▸ **Saved entries**
* * * * * * *

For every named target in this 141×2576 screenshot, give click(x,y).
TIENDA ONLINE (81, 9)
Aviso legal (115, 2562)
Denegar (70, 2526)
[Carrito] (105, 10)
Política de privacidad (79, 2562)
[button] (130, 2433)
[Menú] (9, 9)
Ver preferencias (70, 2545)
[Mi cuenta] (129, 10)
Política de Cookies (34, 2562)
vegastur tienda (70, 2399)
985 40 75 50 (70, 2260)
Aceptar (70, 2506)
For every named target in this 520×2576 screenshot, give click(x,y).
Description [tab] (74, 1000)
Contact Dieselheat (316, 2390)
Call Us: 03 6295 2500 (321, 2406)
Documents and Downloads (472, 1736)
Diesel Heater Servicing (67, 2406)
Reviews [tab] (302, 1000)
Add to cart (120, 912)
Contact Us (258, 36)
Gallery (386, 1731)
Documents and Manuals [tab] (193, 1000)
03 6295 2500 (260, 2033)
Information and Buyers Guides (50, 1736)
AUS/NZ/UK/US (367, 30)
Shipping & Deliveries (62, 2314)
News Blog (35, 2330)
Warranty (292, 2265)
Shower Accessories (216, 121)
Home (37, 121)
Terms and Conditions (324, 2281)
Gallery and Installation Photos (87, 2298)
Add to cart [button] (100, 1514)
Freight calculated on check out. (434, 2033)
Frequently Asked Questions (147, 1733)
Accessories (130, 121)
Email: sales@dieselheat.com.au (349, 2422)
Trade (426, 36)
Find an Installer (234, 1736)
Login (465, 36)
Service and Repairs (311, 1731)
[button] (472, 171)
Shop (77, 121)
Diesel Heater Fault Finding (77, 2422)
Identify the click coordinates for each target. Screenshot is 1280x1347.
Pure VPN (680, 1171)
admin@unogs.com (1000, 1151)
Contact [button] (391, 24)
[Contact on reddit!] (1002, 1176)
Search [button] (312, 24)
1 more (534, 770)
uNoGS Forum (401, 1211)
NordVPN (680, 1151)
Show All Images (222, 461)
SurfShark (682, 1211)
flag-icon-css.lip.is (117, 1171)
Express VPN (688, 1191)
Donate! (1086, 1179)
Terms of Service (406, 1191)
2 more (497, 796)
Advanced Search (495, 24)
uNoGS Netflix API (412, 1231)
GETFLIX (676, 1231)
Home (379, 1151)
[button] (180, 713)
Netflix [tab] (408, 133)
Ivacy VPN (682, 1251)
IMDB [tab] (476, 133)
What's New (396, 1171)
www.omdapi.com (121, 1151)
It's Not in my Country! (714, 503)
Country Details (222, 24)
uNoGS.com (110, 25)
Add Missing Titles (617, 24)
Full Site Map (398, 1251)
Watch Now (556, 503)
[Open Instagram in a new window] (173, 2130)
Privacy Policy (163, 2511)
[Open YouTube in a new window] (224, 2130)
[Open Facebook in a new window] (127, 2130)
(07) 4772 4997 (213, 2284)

* * * * * * *

▸ **WORK TO COMPLETE**
In the entries above, the lines between the one holding "Trade (426, 36)" and the one holding "Contact [button] (391, 24)", inclusive, are to be printed exactly as written, and those alone.

▸ **EXPECTED ANSWER**
Trade (426, 36)
Find an Installer (234, 1736)
Login (465, 36)
Service and Repairs (311, 1731)
[button] (472, 171)
Shop (77, 121)
Diesel Heater Fault Finding (77, 2422)
Identify the click coordinates for each target. Screenshot is 1280x1347.
Pure VPN (680, 1171)
admin@unogs.com (1000, 1151)
Contact [button] (391, 24)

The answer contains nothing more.